*REQUIREMENTS:*
Copy the records below line for line, changing nothing.
▽
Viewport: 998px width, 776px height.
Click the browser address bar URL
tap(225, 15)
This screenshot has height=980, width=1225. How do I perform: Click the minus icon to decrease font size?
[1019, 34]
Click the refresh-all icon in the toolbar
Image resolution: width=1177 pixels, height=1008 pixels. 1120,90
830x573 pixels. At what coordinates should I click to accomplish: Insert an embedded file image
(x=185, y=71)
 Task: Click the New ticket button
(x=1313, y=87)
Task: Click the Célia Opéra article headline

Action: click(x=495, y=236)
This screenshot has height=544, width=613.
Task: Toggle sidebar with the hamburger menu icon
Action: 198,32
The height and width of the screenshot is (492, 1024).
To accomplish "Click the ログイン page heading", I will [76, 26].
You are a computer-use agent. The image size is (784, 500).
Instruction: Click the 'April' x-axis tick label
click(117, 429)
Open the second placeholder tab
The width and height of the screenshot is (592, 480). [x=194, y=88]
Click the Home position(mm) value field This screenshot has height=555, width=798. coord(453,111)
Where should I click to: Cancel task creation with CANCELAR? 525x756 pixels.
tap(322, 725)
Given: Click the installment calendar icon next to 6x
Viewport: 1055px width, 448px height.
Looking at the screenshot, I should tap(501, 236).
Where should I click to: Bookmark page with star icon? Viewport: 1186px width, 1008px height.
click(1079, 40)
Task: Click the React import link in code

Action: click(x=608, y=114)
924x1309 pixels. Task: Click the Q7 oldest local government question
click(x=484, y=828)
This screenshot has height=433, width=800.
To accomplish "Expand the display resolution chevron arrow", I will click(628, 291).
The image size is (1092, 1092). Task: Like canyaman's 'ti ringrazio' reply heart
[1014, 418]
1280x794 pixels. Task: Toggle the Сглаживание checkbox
△
*THE REPLY:*
Viewport: 998px width, 776px height.
Click the browser address bar URL
tap(225, 15)
This screenshot has height=980, width=1225. How do I perform: Click the minus icon to decrease font size?
[1019, 34]
Click the refresh-all icon in the toolbar
Image resolution: width=1177 pixels, height=1008 pixels. 1120,90
830x573 pixels. At what coordinates should I click to accomplish: Insert an embedded file image
(x=185, y=71)
 Task: Click the New ticket button
(x=1313, y=87)
Task: Click the Célia Opéra article headline

Action: click(x=495, y=236)
This screenshot has height=544, width=613.
Task: Toggle sidebar with the hamburger menu icon
Action: 198,32
The height and width of the screenshot is (492, 1024).
To accomplish "Click the ログイン page heading", I will [76, 26].
You are a computer-use agent. The image size is (784, 500).
Instruction: Click the 'April' x-axis tick label
click(117, 429)
Open the second placeholder tab
The width and height of the screenshot is (592, 480). [x=194, y=88]
Click the Home position(mm) value field This screenshot has height=555, width=798. coord(453,111)
Where should I click to: Cancel task creation with CANCELAR? 525x756 pixels.
tap(322, 725)
Given: Click the installment calendar icon next to 6x
Viewport: 1055px width, 448px height.
Looking at the screenshot, I should tap(501, 236).
Where should I click to: Bookmark page with star icon? Viewport: 1186px width, 1008px height.
click(1079, 40)
Task: Click the React import link in code

Action: click(x=608, y=114)
924x1309 pixels. Task: Click the Q7 oldest local government question
click(x=484, y=828)
This screenshot has height=433, width=800.
To accomplish "Expand the display resolution chevron arrow", I will click(628, 291).
The image size is (1092, 1092). Task: Like canyaman's 'ti ringrazio' reply heart
[1014, 418]
1280x794 pixels. Task: Toggle the Сглаживание checkbox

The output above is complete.